Prove that that $\overrightarrow{ME}+\overrightarrow{MD}+\overrightarrow{MF}=\frac{3}{2}\overrightarrow{MO}$ , where $O$ is the center of triangle.
Quote:
Extension. Consider a triangle $ABC$ and a point $M$ for which denote its projections $D$ , $E$ , $F$ on the sidelines $BC$ , $CA$ , $AB$
respectively. Then exists the identity $\boxed {\ \frac {\cos A}{\sin B\sin C}\cdot \overrightarrow{MD}+\frac {\cos B}{\sin C\sin A}\cdot \overrightarrow{ME}+\frac {\cos C}{\sin A\sin B}\cdot \overrightarrow{MF}=\overrightarrow{MH}\ }\ (*)$ .

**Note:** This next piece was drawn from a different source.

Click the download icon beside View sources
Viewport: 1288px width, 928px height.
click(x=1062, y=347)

Proof. If $H$ is orthocenter of $\triangle ABC$ and $X\in AH\cap BC$ , then $\overrightarrow {AH}=\cot A(\cot B+\cot C)\cdot\overrightarrow {AX}$ because $(\cot B\cot C,\cot C\cot A,\cot A\cot B)$ are the normalized barycentrical coordinates of $H$ w.r.t. $\triangle ABC$ . If $(x,y,z)$ are the normalized barycentrical coordinates of $M$ w.r.t. $\triangle ABC$ , then $\overrightarrow{MD}=x\cdot \overrightarrow{AX}$ , i.e. $\cot A(\cot B+\cot C)\cdot\overrightarrow{MD}=x\cdot \overrightarrow{AH}$ . From the well-known identity $\sum x\cdot\overrightarrow{AH}=\overrightarrow {MH}$ obtain $\sum\cot A(\cot B+\cot C)\cdot\overrightarrow{MD}=\overrightarrow {MH}$ . Using the simple relations $\cot A(\cot B+\cot C)=\frac {\cos A}{\sin B\sin C}$ a.s.o. obtain the proposed identity.

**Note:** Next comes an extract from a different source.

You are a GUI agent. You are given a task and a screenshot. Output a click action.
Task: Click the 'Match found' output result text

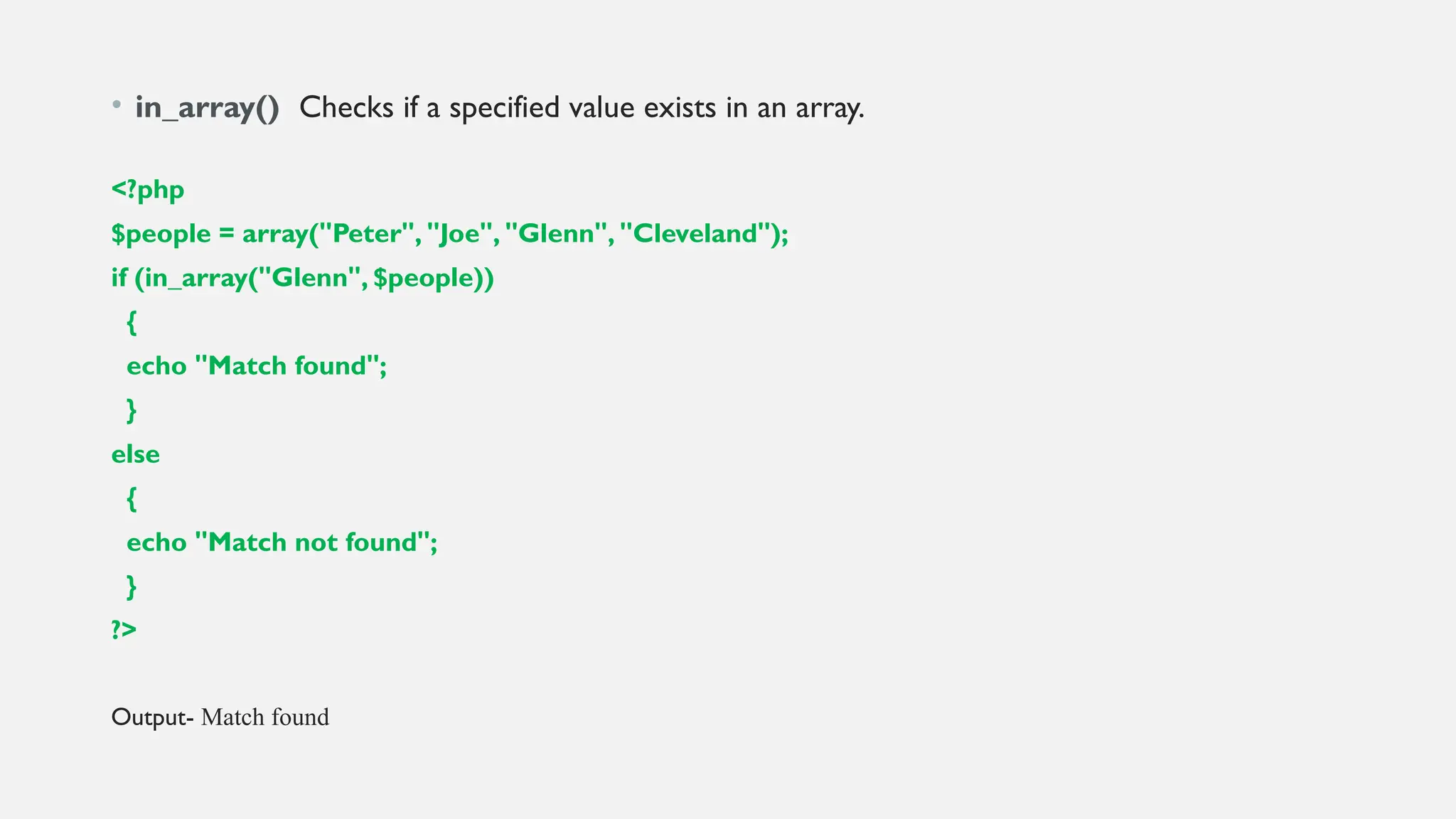point(265,717)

Remark. The identity $(*)$ is equivalently with $\boxed {\ \sin 2A\cdot\overrightarrow{MD}+\sin 2B\cdot\overrightarrow{ME}+\sin 2C\cdot\overrightarrow{MF}=\frac {S}{R^2}\cdot \overrightarrow{MH}\ }$ , where $S=[ABC]$ .
Quote:
Generalization. Let $P$ be a point with the normalized barycentrical coordinates $(\alpha , \beta , \gamma )$ w.r.t. $\triangle ABC$ .
For a point $M$ denote $\left\|\begin{array}{cc} D\in BC\ , & MD\parallel AP\\\ E\in CA\ , & ME\parallel BP\\\ F\in AB\ , & MF\parallel CP\end{array}\right\|$ . Then exists the identity $\boxed {\ \sum (\beta +\gamma )\cdot\overrightarrow{MD}=\overrightarrow{MP}\ }$ .

Particular cases.
$1\blacktriangleright$ If $P:=G\left(\frac 13,\frac 13,\frac 13\right)$ , then $\boxed {\ \overrightarrow {MD}+\overrightarrow {ME}+\overrightarrow {MF}=\frac 32\cdot \overrightarrow {MG}\ }$ (an easy extension to any triangle of the initial proposed problem).
$2\blacktriangleright$ If $P:=N\left(\frac {p-a}{p}, \frac {p-b}{p},\frac {p-c}{p}\right)$ (Nagel's point), then $\boxed {\ a\cdot \overrightarrow {AD}+b\cdot\overrightarrow {BE}+c\cdot\overrightarrow {CF}=2p\cdot\overrightarrow {IS}\ }$ , where $S$ is midpoint of $[MN]$ .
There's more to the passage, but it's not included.